__TASK REQUIREMENTS__
Transcribe the data that follows without changing a word, and omit the pictures.

------ RECORD SET

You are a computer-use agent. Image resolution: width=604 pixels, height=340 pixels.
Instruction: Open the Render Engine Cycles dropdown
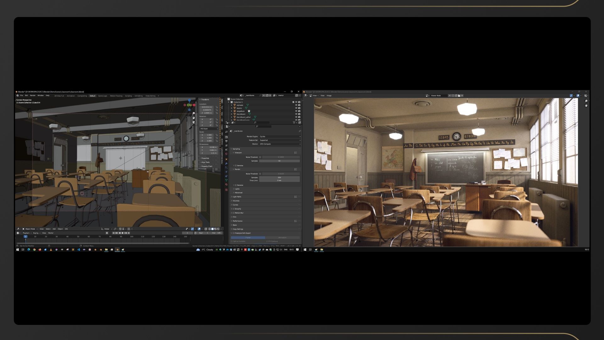click(280, 137)
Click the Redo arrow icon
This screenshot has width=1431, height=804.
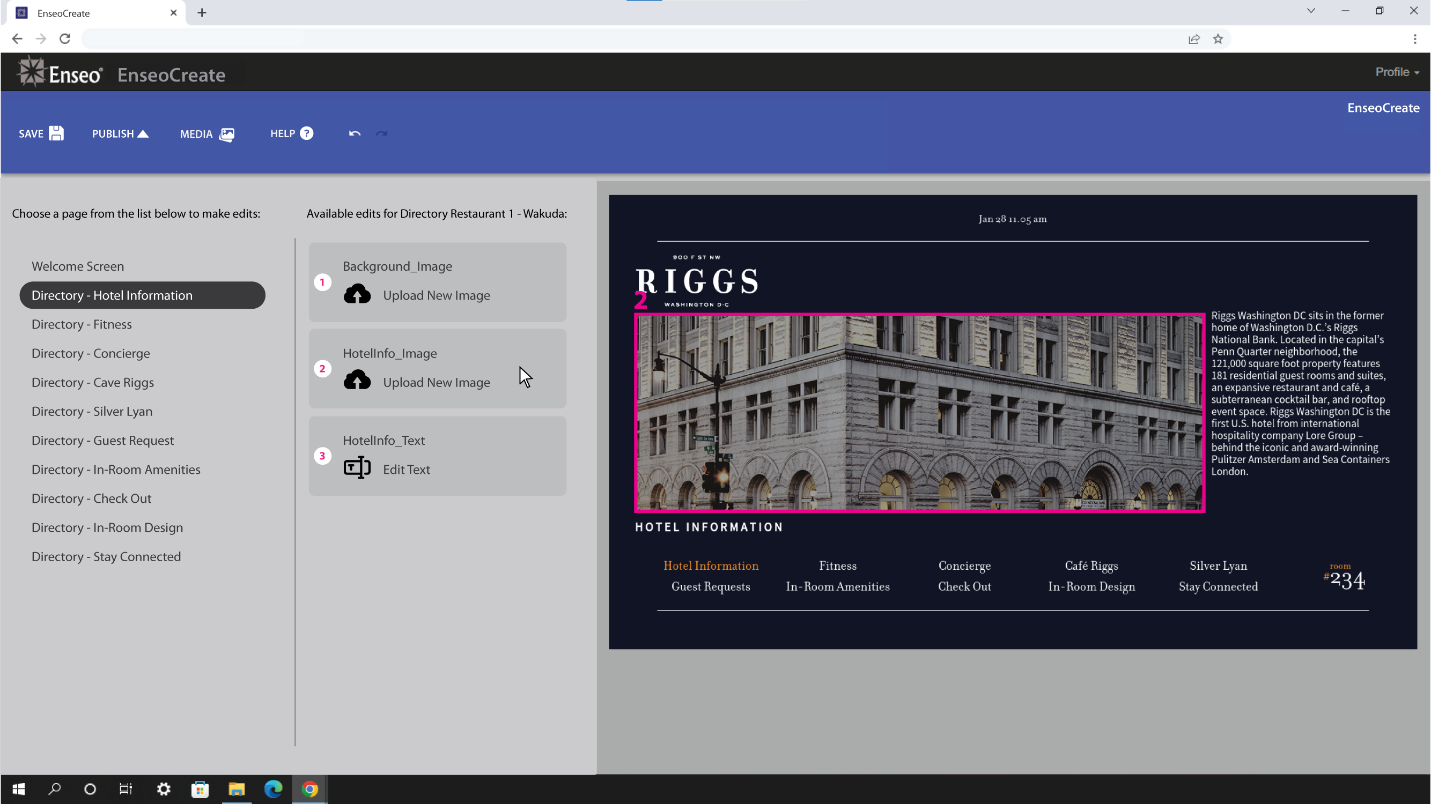pyautogui.click(x=382, y=133)
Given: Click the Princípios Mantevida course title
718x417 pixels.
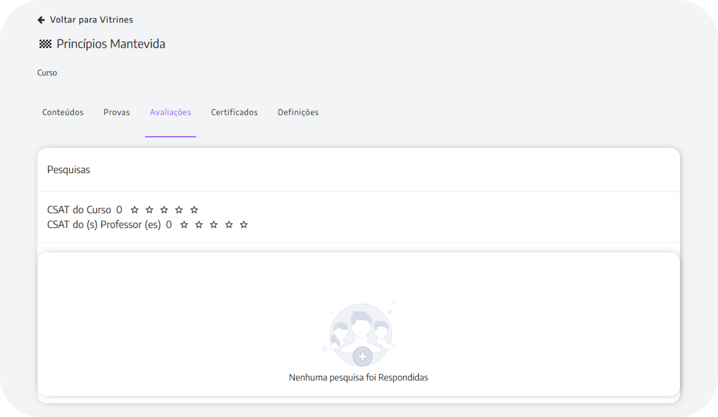Looking at the screenshot, I should pos(111,44).
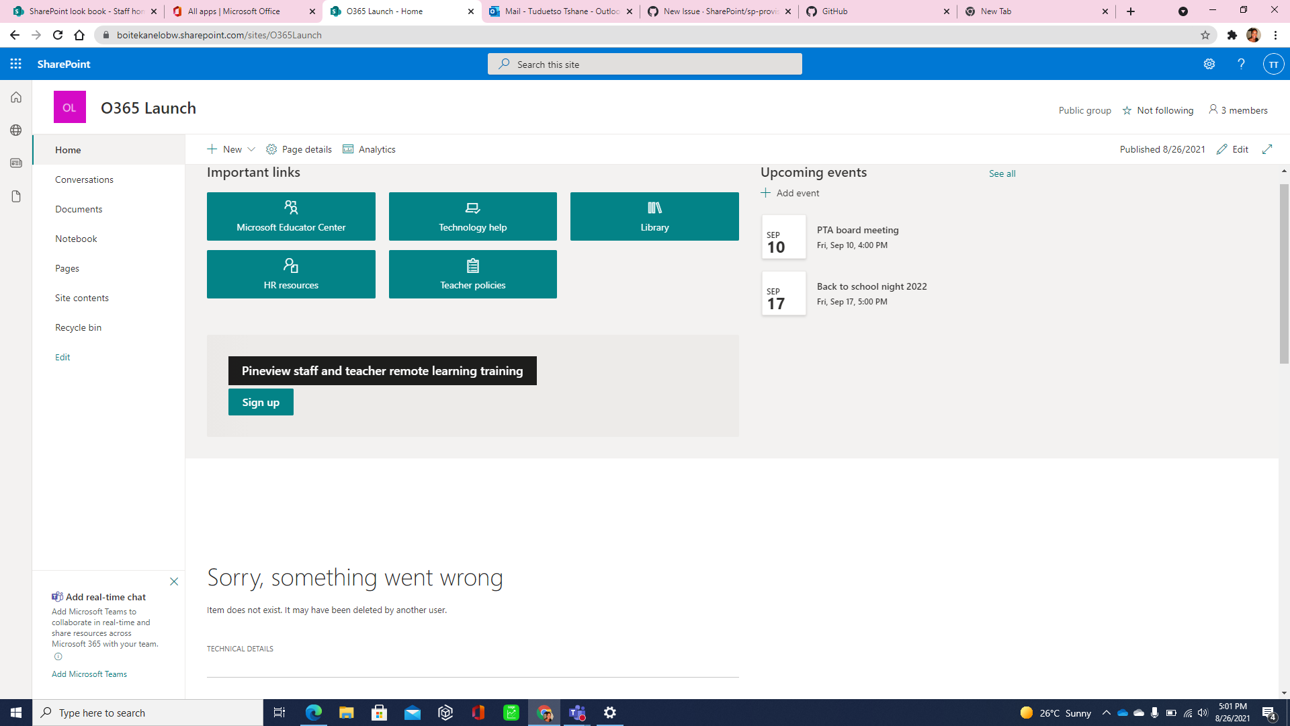
Task: Open SharePoint settings gear
Action: 1209,64
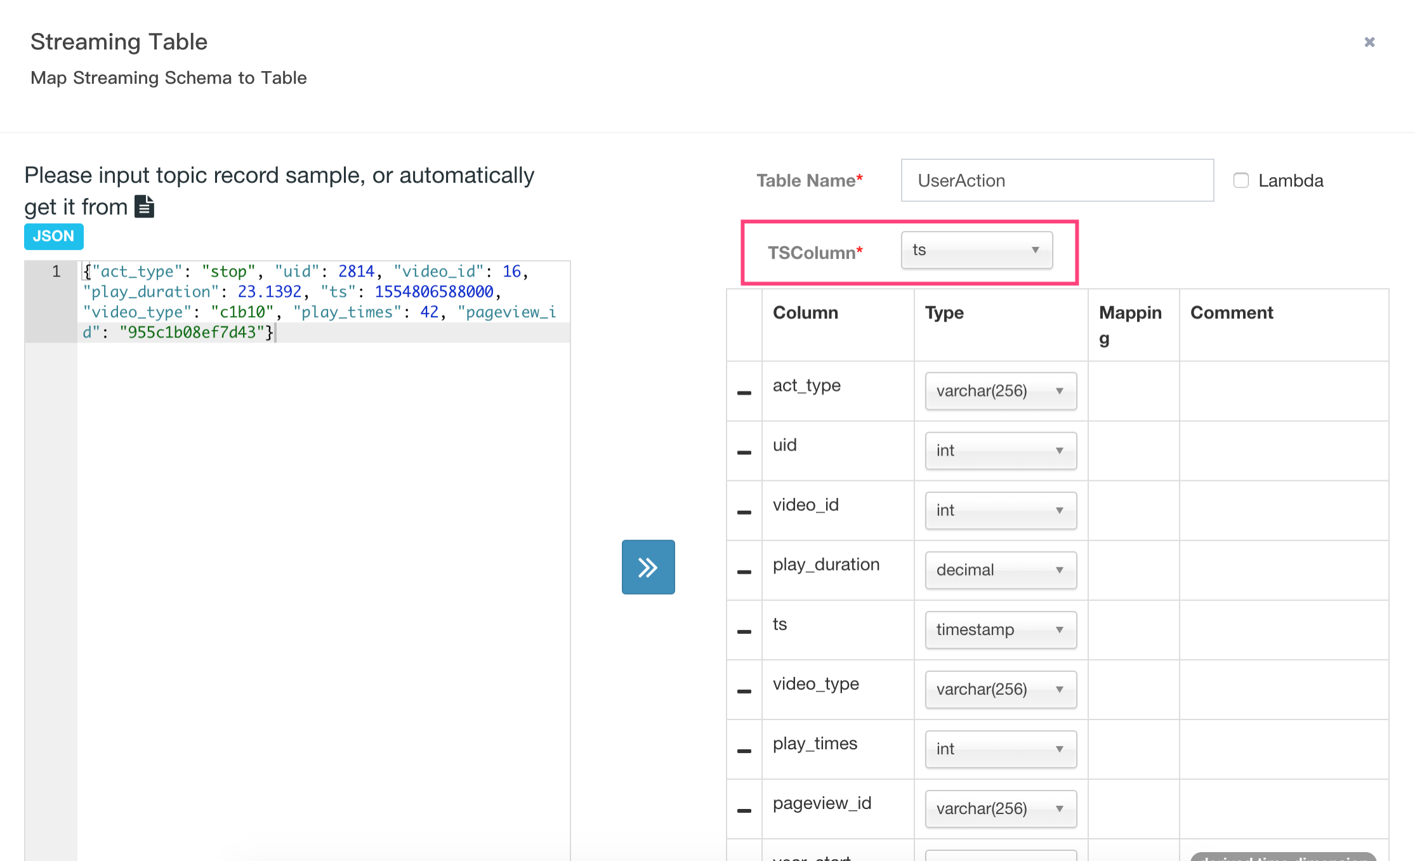Enable the Lambda checkbox
The height and width of the screenshot is (861, 1415).
1241,181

------------

__RESULT FOR THIS TASK__
You are a computer-use agent. Image resolution: width=604 pixels, height=340 pixels.
Instruction: Open the Render Engine Cycles dropdown
click(280, 137)
Click the Redo arrow icon
This screenshot has width=1431, height=804.
pyautogui.click(x=382, y=133)
Given: Click the Princípios Mantevida course title
718x417 pixels.
Looking at the screenshot, I should pos(111,44).
Task: Open SharePoint settings gear
Action: 1209,64
Enable the Lambda checkbox
The height and width of the screenshot is (861, 1415).
1241,181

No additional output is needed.